I find an interesting bug in a Dialog List field.
I am trying to create a list of years starting from this year minus 17 and have the list go backwards 30 years. (ex: 2003, 2002, 2001, 2000, ... 1973). I don't want to hardcode the options obviously since every year I would have to go back in and change it.
I created a simple Dialog List field and selected "Use formula for choices" and entered the following formula:
startYear := @Year(@Now)-17; @For( x:=1; x<=30; x:=x+1; temp[x] := startYear-x); temp
When I went to save it, it is rewritten as
startYear := @Year(@Now)-17; @For( x:=1; x<=30; x:=x+1; temp[x := startYear-x ]); temp
Obviously temp[x := startYear-x ]
is not going to work but no matter what I try the editor keeps resetting the code to that.
Anyone know of a way to write this type of formula so that it will work and do what I want?
(Notes Designer 9.01 FP8)
First of all to answer your question: Assigning subscript of arrays like you do in Formula is not possible, see this excerpt from designer help (thanx @Richard Schwartz):
The subscript operator cannot be used on the left side of an assignment statement. That is, you cannot assign a value to a subscripted element. You must build the complete list and then assign it.
Second: I checked your formula, and if you put it in the "Value"- Formula of a field, then it is not modified by F9, only when putting it in the Dialog List Formula I can reproduce the same behaviour... But I would not mind: As it is not a valid formula at all, this imho can't be called "Bug".

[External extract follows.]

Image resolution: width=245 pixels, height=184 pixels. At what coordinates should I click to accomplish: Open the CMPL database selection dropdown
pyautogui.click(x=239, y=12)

So here is how your corrected formula could look like:
_startYear := @Year(@Now)-17;
@For( _x:=1; _x<=30; _x:=_x+1;
_temp := @Text(_startYear-_x);
_myArr := @Trim( _myArr : _temp )
);
_myArr
Don’t be confused because of the underscores: I use them to distinguish variables from fieldnames. As Dialoglists store text, you need to convert the single values to text. If you want the years in reverse order, then just change one line:
_myArr := @Trim( _temp : _myArr )
@Formula language -by the way- is quite cool regarding lists and one could have solved this in different ways. E.g. by using daterange and explode:
_start := @Adjust(@Today;-17;0;0;0;0;0);
_end := @Adjust(@Today;13;0;0;0;0;0);
_daterange := @TextToTime( "[" + @Text(_start) + "-" +
@Text(_end)+"]");
_allDates := @Explode( _dateRange );
@Text(@year(_allDates))
But I admit: as cool as it is, it is not really intuitive, but that would have been the solution in Notes 5 when there was no @For yet.